I went to a Christian college that emphasized the importance of cultivating not only our minds but our spirits and bodies as well. It was the idea of being a Whole Man (which is better than being a manhole, as some occasionally quipped).
That sounds like a great idea since none of us are simply disembodied brains floating around (regardless of that one Wonder Woman episode that had an old guy's brain trying to take over the Olympic athlete’s body - season 3, episode 12). And, obviously as Christians we believe in building up our spirits through prayer, Bible study, etc.
Even the idea of developing our physical health seems pretty cool. Of course, you can grade students on their academic achievements, and you can require them to go to chapel (because at my college, the wages of sin was 50 bucks. For every third time you missed chapel, $50.). However, how do you ensure that students are working on their physical health?
It is at this point that a truly diabolical scheme was hatched. This travesty was ironically named The Fun Run (because what could be more fun than jogging three miles on a Saturday morning?). Every semester, every student was required to do a timed three mile run.

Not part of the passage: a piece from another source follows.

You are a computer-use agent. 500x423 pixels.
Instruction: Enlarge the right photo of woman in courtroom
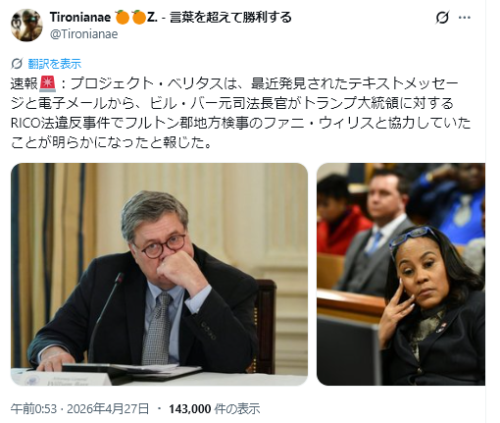pos(401,274)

We were also required take a PE class every semester. Getting a good time on our run was a ridiculously huge part of that PE grade.

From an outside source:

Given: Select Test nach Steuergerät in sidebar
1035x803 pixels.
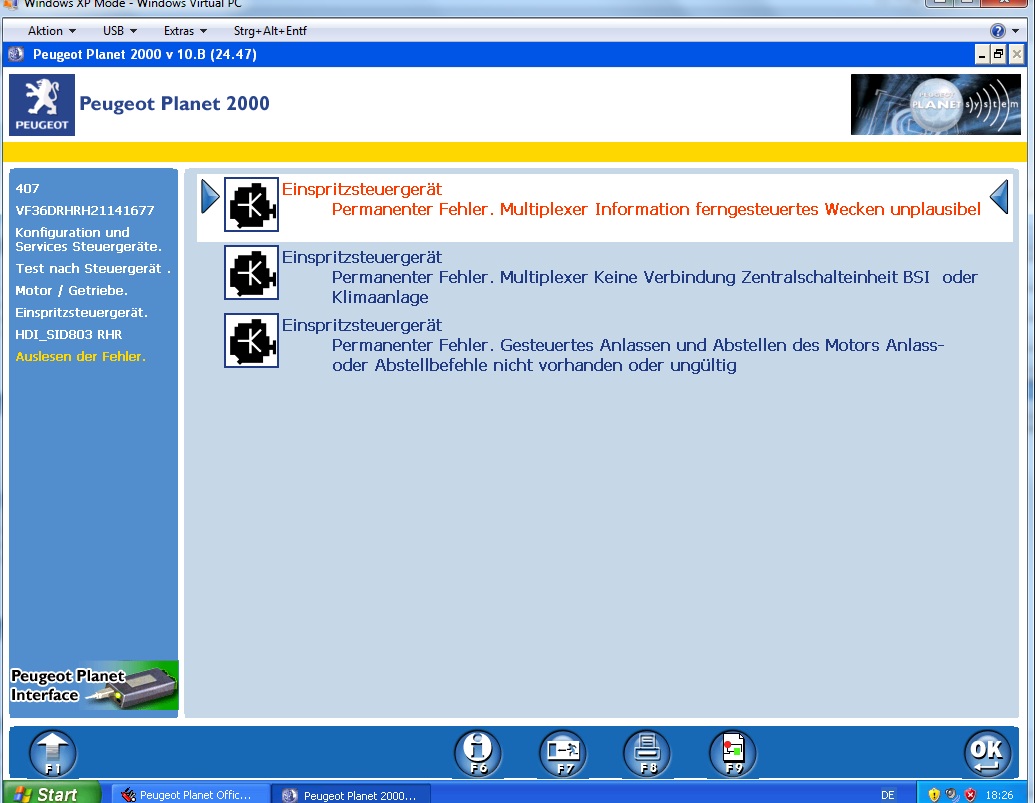Looking at the screenshot, I should [x=93, y=269].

I will grudgingly admit that I think it is important to take good care of our bodies. I might even be willing to go so far as to say that these disciplines might have been good for us. Maybe.
But, as a recovering performance junkie, I’m glad that God is not grading me on a curve or recording my speed in some cosmic gradebook just ready to stomp on me or kick me when I am too slow.
He walks with me on this long, long journey. He is my life coach who is always leading and guiding me through. He helps me pace myself, and He picks me up with I stumble. I’ve really had to come to grips with the fact that God is not so wrapped up in my performance (how I look to others or the level at which I measure up to expectations) as I sometimes am.
He wants my heart. He calls us to love and serve Him wholeheartedly but not in some kind of OCD-fueled perfectionism. It really is about this unique relationship with Him. Now, that is where the real fun is.